▶ STATED EXERCISE
Rewrite the listing below with every "Where should I click to:" changed to "Where do I click to:", leaving everything else unchanged.

▶ WORKING DATA
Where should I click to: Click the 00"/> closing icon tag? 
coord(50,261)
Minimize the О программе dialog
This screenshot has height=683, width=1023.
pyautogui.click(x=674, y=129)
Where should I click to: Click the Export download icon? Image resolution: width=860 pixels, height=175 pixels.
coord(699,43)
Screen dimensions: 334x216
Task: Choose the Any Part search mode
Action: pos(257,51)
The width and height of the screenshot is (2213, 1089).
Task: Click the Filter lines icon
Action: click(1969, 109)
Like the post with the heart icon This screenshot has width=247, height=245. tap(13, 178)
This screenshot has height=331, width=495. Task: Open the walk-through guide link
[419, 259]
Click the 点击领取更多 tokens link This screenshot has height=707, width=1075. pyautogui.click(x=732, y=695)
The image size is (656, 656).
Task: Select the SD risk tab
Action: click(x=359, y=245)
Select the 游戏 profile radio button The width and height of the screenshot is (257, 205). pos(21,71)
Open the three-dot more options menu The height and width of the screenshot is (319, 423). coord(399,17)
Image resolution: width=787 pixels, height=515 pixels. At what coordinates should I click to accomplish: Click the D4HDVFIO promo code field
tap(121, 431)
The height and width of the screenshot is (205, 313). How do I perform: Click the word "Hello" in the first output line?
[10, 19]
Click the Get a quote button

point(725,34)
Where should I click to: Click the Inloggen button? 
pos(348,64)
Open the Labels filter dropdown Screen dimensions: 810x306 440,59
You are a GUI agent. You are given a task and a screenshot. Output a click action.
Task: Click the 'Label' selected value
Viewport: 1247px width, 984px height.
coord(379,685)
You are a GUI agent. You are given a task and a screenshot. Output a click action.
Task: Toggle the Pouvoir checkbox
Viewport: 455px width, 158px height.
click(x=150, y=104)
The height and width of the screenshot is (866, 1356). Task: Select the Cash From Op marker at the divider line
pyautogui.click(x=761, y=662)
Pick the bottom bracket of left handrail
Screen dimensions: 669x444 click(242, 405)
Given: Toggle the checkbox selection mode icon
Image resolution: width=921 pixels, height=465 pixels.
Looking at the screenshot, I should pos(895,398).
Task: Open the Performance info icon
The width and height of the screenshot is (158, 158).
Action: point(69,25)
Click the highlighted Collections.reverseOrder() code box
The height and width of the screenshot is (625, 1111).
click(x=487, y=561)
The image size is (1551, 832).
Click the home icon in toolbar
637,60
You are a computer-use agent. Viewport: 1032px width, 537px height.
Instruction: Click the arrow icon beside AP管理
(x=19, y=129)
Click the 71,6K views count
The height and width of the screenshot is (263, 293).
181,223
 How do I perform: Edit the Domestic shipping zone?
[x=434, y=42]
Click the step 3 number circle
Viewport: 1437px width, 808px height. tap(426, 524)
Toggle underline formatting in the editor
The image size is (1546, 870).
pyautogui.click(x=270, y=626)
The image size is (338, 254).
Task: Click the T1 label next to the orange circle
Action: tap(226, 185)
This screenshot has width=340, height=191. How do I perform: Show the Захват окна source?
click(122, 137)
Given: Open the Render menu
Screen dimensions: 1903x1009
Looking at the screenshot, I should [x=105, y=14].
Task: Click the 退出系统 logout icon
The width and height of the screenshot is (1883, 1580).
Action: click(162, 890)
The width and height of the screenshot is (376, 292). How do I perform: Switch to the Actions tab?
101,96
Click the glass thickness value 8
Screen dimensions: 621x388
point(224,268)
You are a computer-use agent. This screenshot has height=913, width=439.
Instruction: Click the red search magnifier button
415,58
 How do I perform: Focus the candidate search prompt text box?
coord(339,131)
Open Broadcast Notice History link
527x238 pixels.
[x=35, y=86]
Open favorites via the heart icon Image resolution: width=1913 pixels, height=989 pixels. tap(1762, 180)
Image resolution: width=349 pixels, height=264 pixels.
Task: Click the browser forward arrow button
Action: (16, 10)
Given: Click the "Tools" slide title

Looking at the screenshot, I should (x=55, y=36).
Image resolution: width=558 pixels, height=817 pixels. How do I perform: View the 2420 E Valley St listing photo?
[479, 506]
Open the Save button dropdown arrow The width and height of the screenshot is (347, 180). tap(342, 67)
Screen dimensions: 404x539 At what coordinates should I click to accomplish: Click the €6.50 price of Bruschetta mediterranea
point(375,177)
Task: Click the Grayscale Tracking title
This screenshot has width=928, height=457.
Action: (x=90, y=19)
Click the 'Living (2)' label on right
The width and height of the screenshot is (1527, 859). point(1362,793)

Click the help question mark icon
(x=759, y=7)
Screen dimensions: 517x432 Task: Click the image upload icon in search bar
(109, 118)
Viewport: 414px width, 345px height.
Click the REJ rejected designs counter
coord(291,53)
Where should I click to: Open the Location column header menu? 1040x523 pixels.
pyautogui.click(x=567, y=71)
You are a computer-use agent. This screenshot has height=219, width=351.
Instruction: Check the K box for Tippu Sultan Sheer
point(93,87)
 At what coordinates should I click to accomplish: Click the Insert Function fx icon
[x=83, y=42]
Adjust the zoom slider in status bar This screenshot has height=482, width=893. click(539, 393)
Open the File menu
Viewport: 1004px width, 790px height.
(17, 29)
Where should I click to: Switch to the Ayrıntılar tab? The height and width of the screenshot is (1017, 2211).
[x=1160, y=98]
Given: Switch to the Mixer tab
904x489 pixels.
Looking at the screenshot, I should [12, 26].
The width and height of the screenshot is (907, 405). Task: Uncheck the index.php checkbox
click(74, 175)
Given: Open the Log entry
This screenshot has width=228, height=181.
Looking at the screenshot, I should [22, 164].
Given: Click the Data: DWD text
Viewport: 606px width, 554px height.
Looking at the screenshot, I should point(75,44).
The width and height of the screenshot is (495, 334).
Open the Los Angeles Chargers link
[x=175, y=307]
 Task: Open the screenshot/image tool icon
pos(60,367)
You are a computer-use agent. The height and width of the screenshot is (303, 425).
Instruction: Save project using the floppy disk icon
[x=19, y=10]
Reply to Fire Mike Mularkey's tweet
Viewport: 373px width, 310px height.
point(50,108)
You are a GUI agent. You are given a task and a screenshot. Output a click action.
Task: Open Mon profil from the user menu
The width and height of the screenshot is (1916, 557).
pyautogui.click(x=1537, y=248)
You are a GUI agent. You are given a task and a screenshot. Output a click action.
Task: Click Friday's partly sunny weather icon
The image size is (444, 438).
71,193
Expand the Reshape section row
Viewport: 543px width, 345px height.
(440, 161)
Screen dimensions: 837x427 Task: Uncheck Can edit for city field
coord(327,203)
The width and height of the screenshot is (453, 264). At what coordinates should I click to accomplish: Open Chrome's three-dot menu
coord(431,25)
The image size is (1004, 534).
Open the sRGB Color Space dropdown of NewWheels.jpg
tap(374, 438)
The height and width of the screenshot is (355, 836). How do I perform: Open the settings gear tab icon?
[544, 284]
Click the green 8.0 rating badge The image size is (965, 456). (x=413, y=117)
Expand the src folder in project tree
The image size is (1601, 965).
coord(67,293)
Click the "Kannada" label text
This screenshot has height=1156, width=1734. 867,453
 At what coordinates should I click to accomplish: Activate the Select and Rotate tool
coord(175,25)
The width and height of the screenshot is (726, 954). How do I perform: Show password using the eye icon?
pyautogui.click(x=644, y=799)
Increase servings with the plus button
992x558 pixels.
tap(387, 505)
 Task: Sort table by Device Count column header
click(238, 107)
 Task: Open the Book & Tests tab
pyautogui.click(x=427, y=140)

▶ WRITTEN SOLUTION
Where do I click to: Click the 00"/> closing icon tag? 
coord(50,261)
Minimize the О программе dialog
This screenshot has height=683, width=1023.
pyautogui.click(x=674, y=129)
Where do I click to: Click the Export download icon? Image resolution: width=860 pixels, height=175 pixels.
coord(699,43)
Screen dimensions: 334x216
Task: Choose the Any Part search mode
Action: pos(257,51)
The width and height of the screenshot is (2213, 1089).
Task: Click the Filter lines icon
Action: click(1969, 109)
Like the post with the heart icon This screenshot has width=247, height=245. tap(13, 178)
This screenshot has height=331, width=495. Task: Open the walk-through guide link
[419, 259]
Click the 点击领取更多 tokens link This screenshot has height=707, width=1075. pyautogui.click(x=732, y=695)
The image size is (656, 656).
Task: Select the SD risk tab
Action: click(x=359, y=245)
Select the 游戏 profile radio button The width and height of the screenshot is (257, 205). pos(21,71)
Open the three-dot more options menu The height and width of the screenshot is (319, 423). coord(399,17)
Image resolution: width=787 pixels, height=515 pixels. At what coordinates should I click to accomplish: Click the D4HDVFIO promo code field
tap(121, 431)
The height and width of the screenshot is (205, 313). How do I perform: Click the word "Hello" in the first output line?
[10, 19]
Click the Get a quote button

point(725,34)
Where do I click to: Click the Inloggen button? 
pos(348,64)
Open the Labels filter dropdown Screen dimensions: 810x306 440,59
You are a GUI agent. You are given a task and a screenshot. Output a click action.
Task: Click the 'Label' selected value
Viewport: 1247px width, 984px height.
coord(379,685)
You are a GUI agent. You are given a task and a screenshot. Output a click action.
Task: Toggle the Pouvoir checkbox
Viewport: 455px width, 158px height.
click(x=150, y=104)
The height and width of the screenshot is (866, 1356). Task: Select the Cash From Op marker at the divider line
pyautogui.click(x=761, y=662)
Pick the bottom bracket of left handrail
Screen dimensions: 669x444 click(242, 405)
Given: Toggle the checkbox selection mode icon
Image resolution: width=921 pixels, height=465 pixels.
Looking at the screenshot, I should pos(895,398).
Task: Open the Performance info icon
The width and height of the screenshot is (158, 158).
Action: point(69,25)
Click the highlighted Collections.reverseOrder() code box
The height and width of the screenshot is (625, 1111).
click(x=487, y=561)
The image size is (1551, 832).
Click the home icon in toolbar
637,60
You are a computer-use agent. Viewport: 1032px width, 537px height.
Instruction: Click the arrow icon beside AP管理
(x=19, y=129)
Click the 71,6K views count
The height and width of the screenshot is (263, 293).
181,223
 How do I perform: Edit the Domestic shipping zone?
[x=434, y=42]
Click the step 3 number circle
Viewport: 1437px width, 808px height. tap(426, 524)
Toggle underline formatting in the editor
The image size is (1546, 870).
pyautogui.click(x=270, y=626)
The image size is (338, 254).
Task: Click the T1 label next to the orange circle
Action: tap(226, 185)
This screenshot has width=340, height=191. How do I perform: Show the Захват окна source?
click(122, 137)
Given: Open the Render menu
Screen dimensions: 1903x1009
Looking at the screenshot, I should [x=105, y=14].
Task: Click the 退出系统 logout icon
The width and height of the screenshot is (1883, 1580).
Action: click(162, 890)
The width and height of the screenshot is (376, 292). How do I perform: Switch to the Actions tab?
101,96
Click the glass thickness value 8
Screen dimensions: 621x388
point(224,268)
You are a computer-use agent. This screenshot has height=913, width=439.
Instruction: Click the red search magnifier button
415,58
 How do I perform: Focus the candidate search prompt text box?
coord(339,131)
Open Broadcast Notice History link
527x238 pixels.
[x=35, y=86]
Open favorites via the heart icon Image resolution: width=1913 pixels, height=989 pixels. tap(1762, 180)
Image resolution: width=349 pixels, height=264 pixels.
Task: Click the browser forward arrow button
Action: (16, 10)
Given: Click the "Tools" slide title

Looking at the screenshot, I should (x=55, y=36).
Image resolution: width=558 pixels, height=817 pixels. How do I perform: View the 2420 E Valley St listing photo?
[479, 506]
Open the Save button dropdown arrow The width and height of the screenshot is (347, 180). tap(342, 67)
Screen dimensions: 404x539 At what coordinates should I click to accomplish: Click the €6.50 price of Bruschetta mediterranea
point(375,177)
Task: Click the Grayscale Tracking title
This screenshot has width=928, height=457.
Action: (x=90, y=19)
Click the 'Living (2)' label on right
The width and height of the screenshot is (1527, 859). point(1362,793)

Click the help question mark icon
(x=759, y=7)
Screen dimensions: 517x432 Task: Click the image upload icon in search bar
(109, 118)
Viewport: 414px width, 345px height.
Click the REJ rejected designs counter
coord(291,53)
Where do I click to: Open the Location column header menu? 1040x523 pixels.
pyautogui.click(x=567, y=71)
You are a computer-use agent. This screenshot has height=219, width=351.
Instruction: Check the K box for Tippu Sultan Sheer
point(93,87)
 At what coordinates should I click to accomplish: Click the Insert Function fx icon
[x=83, y=42]
Adjust the zoom slider in status bar This screenshot has height=482, width=893. click(539, 393)
Open the File menu
Viewport: 1004px width, 790px height.
(17, 29)
Where do I click to: Switch to the Ayrıntılar tab? The height and width of the screenshot is (1017, 2211).
[x=1160, y=98]
Given: Switch to the Mixer tab
904x489 pixels.
Looking at the screenshot, I should [12, 26].
The width and height of the screenshot is (907, 405). Task: Uncheck the index.php checkbox
click(74, 175)
Given: Open the Log entry
This screenshot has width=228, height=181.
Looking at the screenshot, I should [22, 164].
Given: Click the Data: DWD text
Viewport: 606px width, 554px height.
Looking at the screenshot, I should point(75,44).
The width and height of the screenshot is (495, 334).
Open the Los Angeles Chargers link
[x=175, y=307]
 Task: Open the screenshot/image tool icon
pos(60,367)
You are a computer-use agent. The height and width of the screenshot is (303, 425).
Instruction: Save project using the floppy disk icon
[x=19, y=10]
Reply to Fire Mike Mularkey's tweet
Viewport: 373px width, 310px height.
point(50,108)
You are a GUI agent. You are given a task and a screenshot. Output a click action.
Task: Open Mon profil from the user menu
The width and height of the screenshot is (1916, 557).
pyautogui.click(x=1537, y=248)
You are a GUI agent. You are given a task and a screenshot. Output a click action.
Task: Click Friday's partly sunny weather icon
The image size is (444, 438).
71,193
Expand the Reshape section row
Viewport: 543px width, 345px height.
(440, 161)
Screen dimensions: 837x427 Task: Uncheck Can edit for city field
coord(327,203)
The width and height of the screenshot is (453, 264). At what coordinates should I click to accomplish: Open Chrome's three-dot menu
coord(431,25)
The image size is (1004, 534).
Open the sRGB Color Space dropdown of NewWheels.jpg
tap(374, 438)
The height and width of the screenshot is (355, 836). How do I perform: Open the settings gear tab icon?
[544, 284]
Click the green 8.0 rating badge The image size is (965, 456). (x=413, y=117)
Expand the src folder in project tree
The image size is (1601, 965).
coord(67,293)
Click the "Kannada" label text
This screenshot has height=1156, width=1734. 867,453
 At what coordinates should I click to accomplish: Activate the Select and Rotate tool
coord(175,25)
The width and height of the screenshot is (726, 954). How do I perform: Show password using the eye icon?
pyautogui.click(x=644, y=799)
Increase servings with the plus button
992x558 pixels.
tap(387, 505)
 Task: Sort table by Device Count column header
click(238, 107)
 Task: Open the Book & Tests tab
pyautogui.click(x=427, y=140)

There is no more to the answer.